- [Work task]
Repeat verbatim each line from the line with "This screenshot has height=518, width=1080." to the end of the entries. Pictures do not belong in the copy.

══ Records for this task

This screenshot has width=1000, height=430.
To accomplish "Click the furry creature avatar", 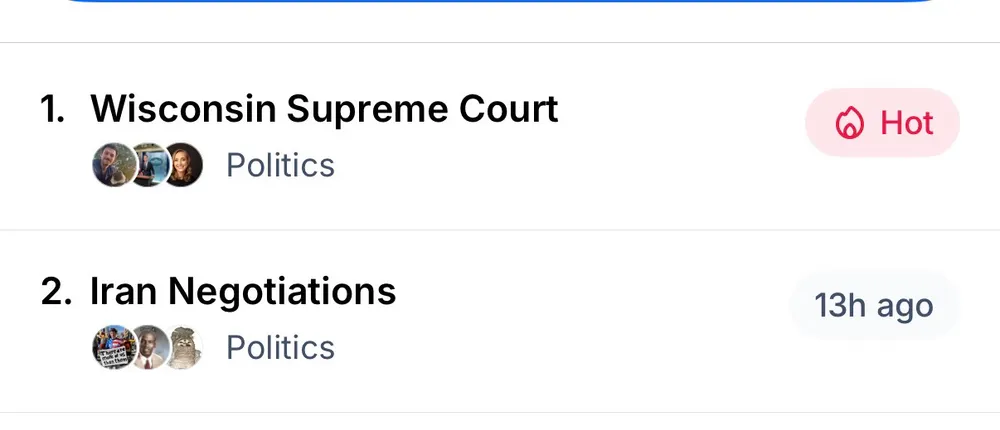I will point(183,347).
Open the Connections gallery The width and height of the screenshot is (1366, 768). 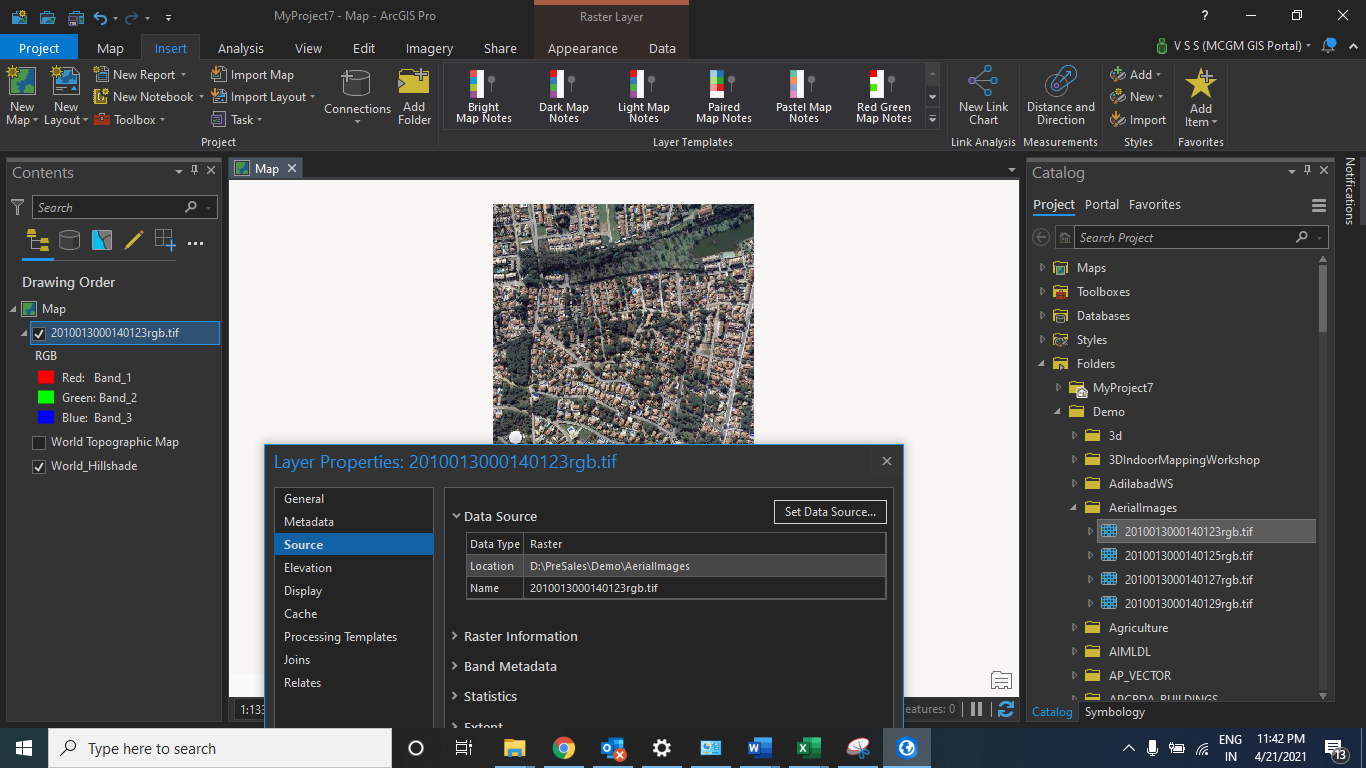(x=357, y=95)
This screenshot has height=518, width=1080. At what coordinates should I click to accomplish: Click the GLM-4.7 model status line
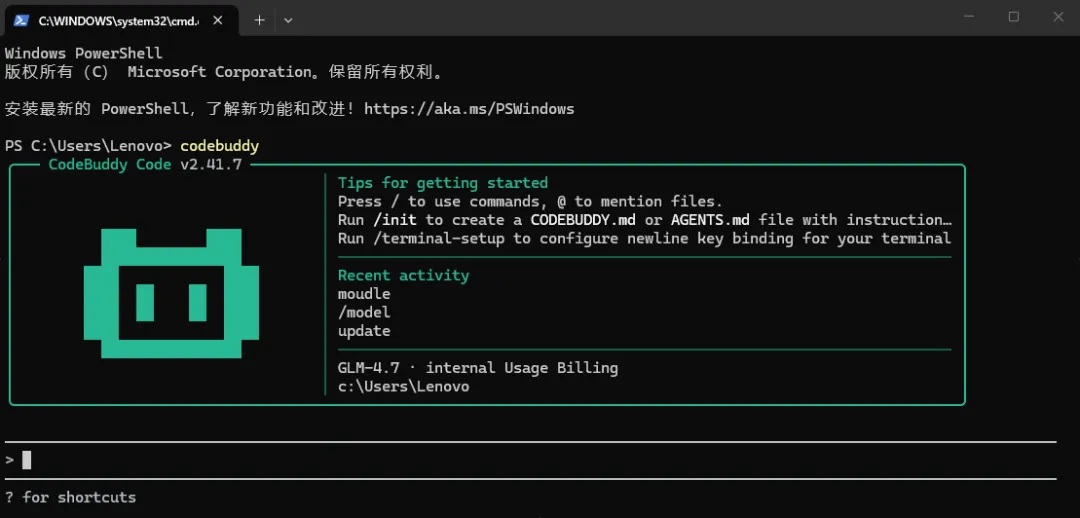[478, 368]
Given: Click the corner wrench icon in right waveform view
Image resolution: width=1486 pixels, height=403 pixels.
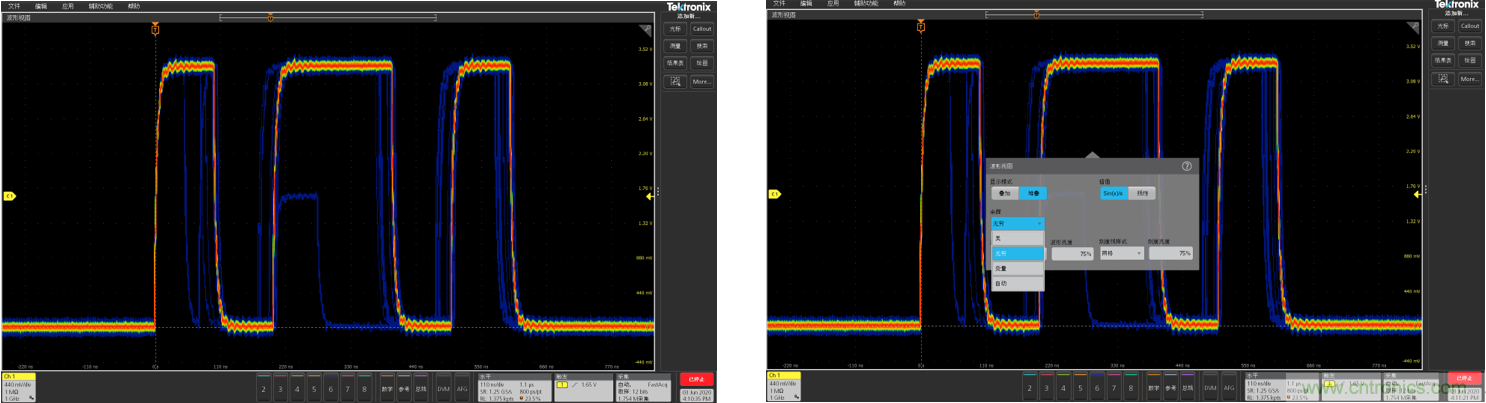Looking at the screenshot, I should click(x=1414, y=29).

════

- [Result below]
This screenshot has height=518, width=1080. At what coordinates should I click to accomplish: Click the GLM-4.7 model status line
[478, 368]
Given: Click the corner wrench icon in right waveform view
Image resolution: width=1486 pixels, height=403 pixels.
Looking at the screenshot, I should click(x=1414, y=29).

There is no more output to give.